DENR execs in hot water over demolished P20-M building

The government will run after outgoing top officials of the Department of Environment and Natural Resources (DENR) to make them pay P20 million for a building in its Quezon City compound that was demolished when it was supposed to be renovated only.

The Commission on Audit (COA) recently voided the 2014 contract worth P5 million for the supposed renovation of the Foreign-Assisted and Special Projects Office (FASPO) building, since the structure ended up being “totally demolished.”

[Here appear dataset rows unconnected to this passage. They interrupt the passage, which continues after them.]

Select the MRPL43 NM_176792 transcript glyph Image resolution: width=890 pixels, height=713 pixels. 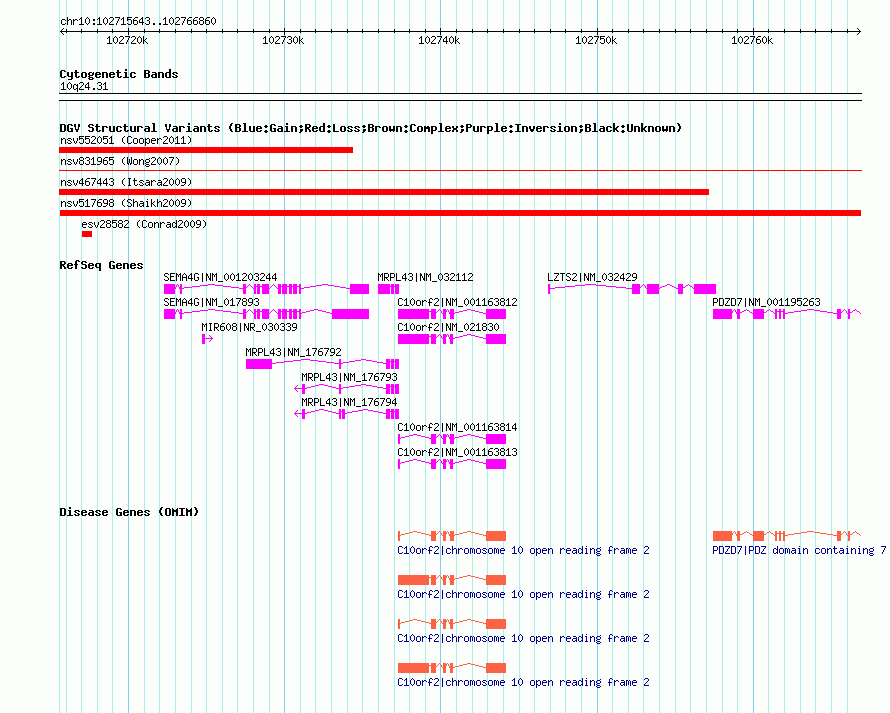click(x=322, y=364)
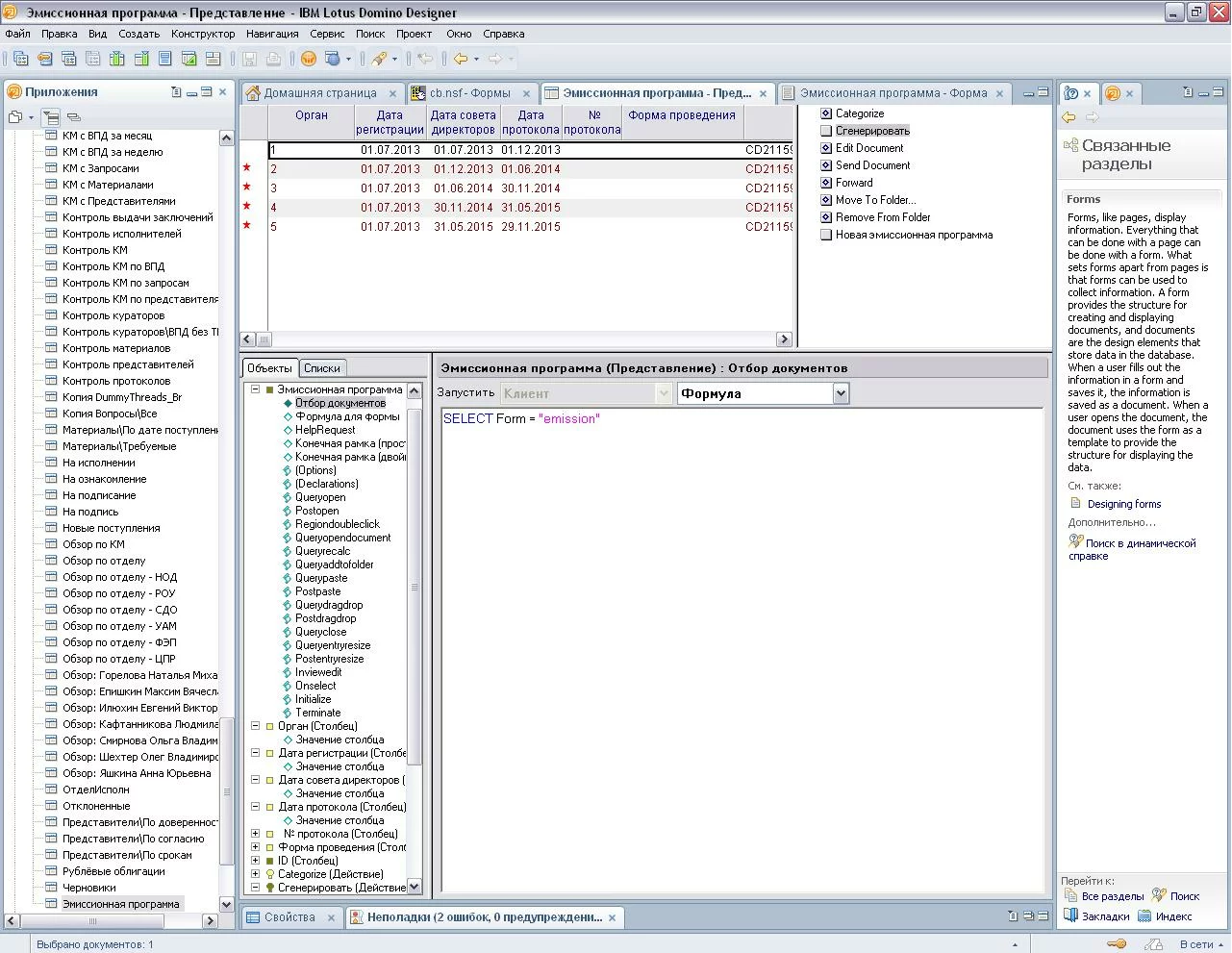Select Отбор документов in the objects tree
The image size is (1232, 953).
[339, 403]
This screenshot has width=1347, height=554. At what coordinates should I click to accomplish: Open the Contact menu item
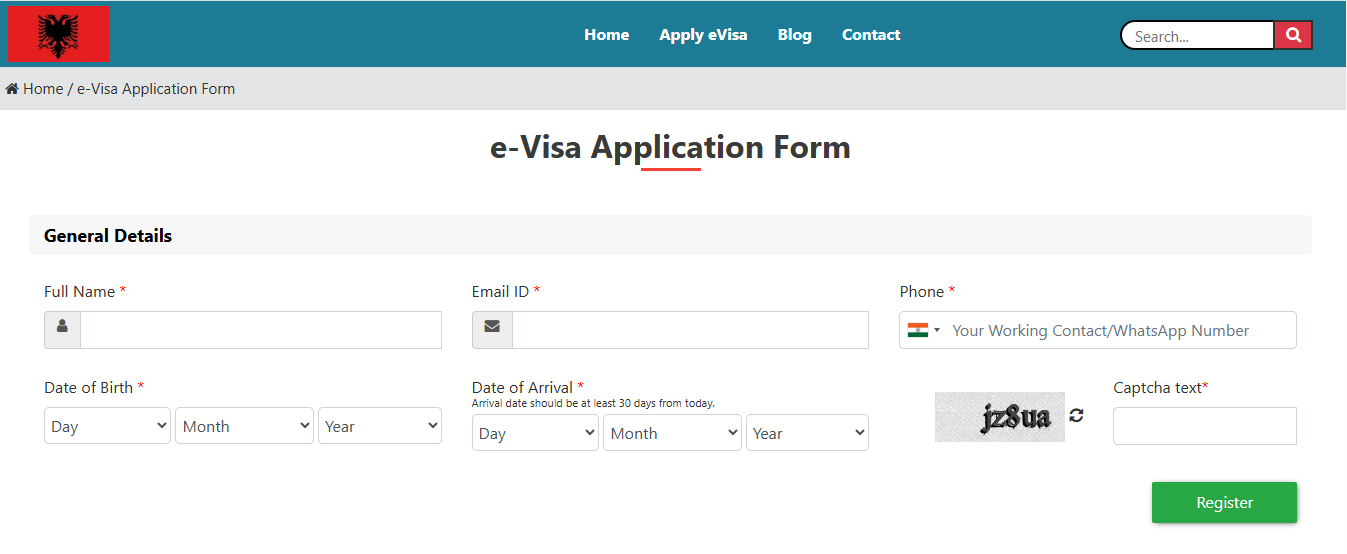tap(871, 35)
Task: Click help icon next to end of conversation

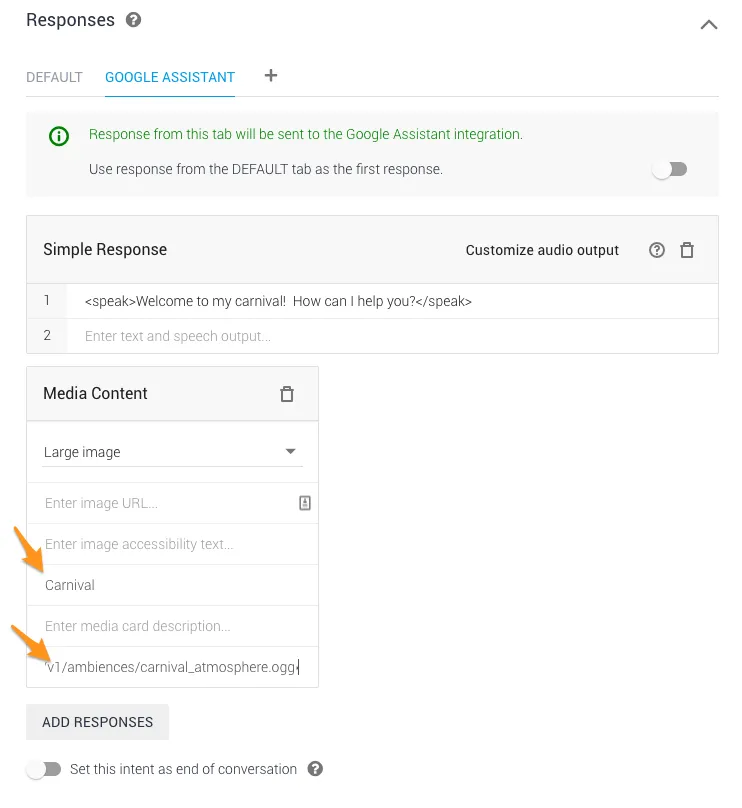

In an audit observation memorandum dated March 14, 2016, state auditors assigned to the DENR told Environment Secretary Ramon Paje and other top officials to sanction those responsible for ordering the demolition without first getting approval for a new building construction, and to make them pay for the building.

The two-story FASPO building was last valued at P20.4 million in 1997. It stood adjacent to the main office building within the DENR compound along Visayas Avenue in Quezon City.

Since the demolition in early 2014, the lot where the building used to stand has become a pit of dirty stagnant water. Galvanized iron sheets were put up around the lot in an attempt to cover up the dirty pool.

Based on the audit findings, the DENR signed a memorandum of agreement on Dec. 9, 2013, with the Department of Public Works and Highways (DPWH) Quezon City First Engineering District to repair and renovate the FASPO building for P5 million.

Instead of renovating, DPWH through its contractor demolished the building in January 2014.